La salud del cerebro comienza a perfilarse como un factor estratégico para el crecimiento económico mundial. Un informe internacional advierte que fortalecer el bienestar mental y las habilidades cognitivas podría traducirse en mayores niveles de productividad, resiliencia social y expansión económica en las próximas décadas.

El capital cerebral como activo económico
El estudio, elaborado por el Instituto de Salud de McKinsey en conjunto con el Foro Económico Mundial, introduce el concepto de “capital cerebral”. Este término engloba tanto la salud mental como el desarrollo de competencias cognitivas avanzadas, consideradas claves para competir en una economía cada vez más influida por la inteligencia artificial.
De acuerdo con el análisis, invertir de forma sostenida en la salud del cerebro podría aportar hasta 6.2 billones de dólares al producto interno bruto global acumulado hacia 2050. El impacto no se limita al crecimiento económico, sino que también fortalece la capacidad de adaptación de trabajadores, empresas y gobiernos.
Productividad, tecnología y habilidades humanas
El informe subraya que, aunque la automatización avanza con rapidez, el cerebro humano sigue siendo insustituible en tareas como la creatividad, el pensamiento crítico y la gestión emocional. Estas habilidades adquieren mayor relevancia en un entorno donde la tecnología redefine procesos productivos y modelos de negocio.
Especialistas señalan que países y organizaciones que descuiden la salud del cerebro podrían enfrentar menores tasas de crecimiento y pérdida de competitividad. En contraste, aquellos que promuevan entornos laborales saludables y educación orientada al desarrollo cognitivo tendrían ventajas estructurales a largo plazo.
Costos de no invertir en salud cerebral
La falta de atención a la salud del cerebro también tiene implicaciones económicas.

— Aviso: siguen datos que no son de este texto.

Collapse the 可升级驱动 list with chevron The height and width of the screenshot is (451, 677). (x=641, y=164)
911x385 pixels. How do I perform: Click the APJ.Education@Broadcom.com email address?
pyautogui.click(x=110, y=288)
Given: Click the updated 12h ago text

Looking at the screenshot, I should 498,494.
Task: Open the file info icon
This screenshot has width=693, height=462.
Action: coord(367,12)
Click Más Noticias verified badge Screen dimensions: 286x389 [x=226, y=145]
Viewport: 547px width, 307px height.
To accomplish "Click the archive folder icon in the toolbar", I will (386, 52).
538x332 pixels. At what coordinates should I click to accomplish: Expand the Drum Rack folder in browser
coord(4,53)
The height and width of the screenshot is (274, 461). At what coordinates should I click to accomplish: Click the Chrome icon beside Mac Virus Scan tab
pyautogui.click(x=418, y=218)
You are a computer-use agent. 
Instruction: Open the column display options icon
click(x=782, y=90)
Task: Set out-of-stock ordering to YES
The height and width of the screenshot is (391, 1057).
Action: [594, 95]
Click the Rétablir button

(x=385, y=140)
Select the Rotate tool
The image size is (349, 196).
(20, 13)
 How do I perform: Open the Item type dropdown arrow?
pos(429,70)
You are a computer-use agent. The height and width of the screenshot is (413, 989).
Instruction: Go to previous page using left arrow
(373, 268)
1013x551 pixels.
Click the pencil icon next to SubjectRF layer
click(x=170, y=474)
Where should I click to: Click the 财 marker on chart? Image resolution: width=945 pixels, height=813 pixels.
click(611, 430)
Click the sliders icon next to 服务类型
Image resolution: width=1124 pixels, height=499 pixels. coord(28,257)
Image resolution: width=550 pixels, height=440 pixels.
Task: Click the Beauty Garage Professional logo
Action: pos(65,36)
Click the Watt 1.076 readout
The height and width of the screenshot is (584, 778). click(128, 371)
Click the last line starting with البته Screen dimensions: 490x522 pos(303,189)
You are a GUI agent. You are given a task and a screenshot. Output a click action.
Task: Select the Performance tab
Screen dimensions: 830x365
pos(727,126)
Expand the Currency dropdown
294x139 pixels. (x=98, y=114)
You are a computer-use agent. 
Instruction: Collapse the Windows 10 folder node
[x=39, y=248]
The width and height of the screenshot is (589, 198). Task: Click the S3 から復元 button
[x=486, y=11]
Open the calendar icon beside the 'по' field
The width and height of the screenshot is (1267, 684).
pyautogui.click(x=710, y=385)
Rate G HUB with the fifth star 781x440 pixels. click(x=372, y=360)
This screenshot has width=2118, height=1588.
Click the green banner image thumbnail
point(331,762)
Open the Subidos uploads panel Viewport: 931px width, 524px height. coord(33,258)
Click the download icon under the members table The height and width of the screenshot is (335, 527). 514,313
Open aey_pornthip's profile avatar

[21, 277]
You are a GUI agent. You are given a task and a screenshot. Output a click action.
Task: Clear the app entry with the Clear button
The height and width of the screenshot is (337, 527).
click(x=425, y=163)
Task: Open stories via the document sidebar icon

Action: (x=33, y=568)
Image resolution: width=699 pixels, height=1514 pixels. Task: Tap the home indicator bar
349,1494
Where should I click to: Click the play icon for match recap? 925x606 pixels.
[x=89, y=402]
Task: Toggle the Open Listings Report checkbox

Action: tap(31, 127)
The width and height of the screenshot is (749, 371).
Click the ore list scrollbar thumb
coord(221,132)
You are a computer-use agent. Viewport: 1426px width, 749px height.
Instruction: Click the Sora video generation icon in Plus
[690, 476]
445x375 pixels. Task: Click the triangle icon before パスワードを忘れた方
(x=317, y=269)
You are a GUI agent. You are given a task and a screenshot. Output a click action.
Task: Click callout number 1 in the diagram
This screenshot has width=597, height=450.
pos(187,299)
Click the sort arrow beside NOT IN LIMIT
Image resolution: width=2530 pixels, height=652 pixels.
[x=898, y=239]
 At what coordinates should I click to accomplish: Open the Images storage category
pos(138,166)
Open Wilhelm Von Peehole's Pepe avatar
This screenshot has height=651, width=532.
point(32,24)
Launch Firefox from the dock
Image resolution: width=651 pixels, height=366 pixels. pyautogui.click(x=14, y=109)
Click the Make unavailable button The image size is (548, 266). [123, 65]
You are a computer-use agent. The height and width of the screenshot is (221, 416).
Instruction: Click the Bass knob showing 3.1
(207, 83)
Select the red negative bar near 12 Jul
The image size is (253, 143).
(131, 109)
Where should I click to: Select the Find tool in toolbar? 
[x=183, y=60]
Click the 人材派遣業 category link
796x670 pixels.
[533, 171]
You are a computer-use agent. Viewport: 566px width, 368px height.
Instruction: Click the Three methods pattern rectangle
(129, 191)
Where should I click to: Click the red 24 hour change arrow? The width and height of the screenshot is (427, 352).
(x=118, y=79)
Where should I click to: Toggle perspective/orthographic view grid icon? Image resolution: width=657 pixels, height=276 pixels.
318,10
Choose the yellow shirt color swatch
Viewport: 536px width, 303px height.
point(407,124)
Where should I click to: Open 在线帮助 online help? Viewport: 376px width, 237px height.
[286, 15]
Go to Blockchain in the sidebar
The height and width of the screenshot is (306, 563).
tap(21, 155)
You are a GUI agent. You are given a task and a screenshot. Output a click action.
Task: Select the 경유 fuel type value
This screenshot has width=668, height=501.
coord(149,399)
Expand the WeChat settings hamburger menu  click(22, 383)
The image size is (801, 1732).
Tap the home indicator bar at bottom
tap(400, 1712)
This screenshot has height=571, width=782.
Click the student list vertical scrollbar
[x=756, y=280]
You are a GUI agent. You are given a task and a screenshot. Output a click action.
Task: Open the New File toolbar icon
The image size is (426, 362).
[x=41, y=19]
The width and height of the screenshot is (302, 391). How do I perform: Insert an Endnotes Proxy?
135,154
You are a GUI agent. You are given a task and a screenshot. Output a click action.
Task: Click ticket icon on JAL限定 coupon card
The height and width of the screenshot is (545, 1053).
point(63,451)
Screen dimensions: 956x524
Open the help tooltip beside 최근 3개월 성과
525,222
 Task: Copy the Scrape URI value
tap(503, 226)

El informe estima que los trastornos mentales y neurológicos representarán cerca de una cuarta parte de la carga global de enfermedad, impulsados por el envejecimiento poblacional y mayores niveles de estrés.
Además, se destaca que más del 70% de las personas con estos padecimientos no recibe atención adecuada, especialmente en países de ingresos bajos y medios. Este rezago limita la productividad y amplía las brechas sociales, generando costos económicos sostenidos.
Una agenda de largo plazo
Ante este panorama, el documento propone acciones coordinadas entre gobiernos, empresas y sociedad civil para priorizar la salud del cerebro. Entre ellas se incluyen políticas de prevención, inversión temprana en la infancia y modelos de financiamiento innovadores.
A futuro, la salud del cerebro se perfila no solo como un tema sanitario, sino como un componente central de las estrategias de desarrollo económico. Su integración en la agenda pública podría redefinir la forma en que se mide el progreso y la prosperidad global.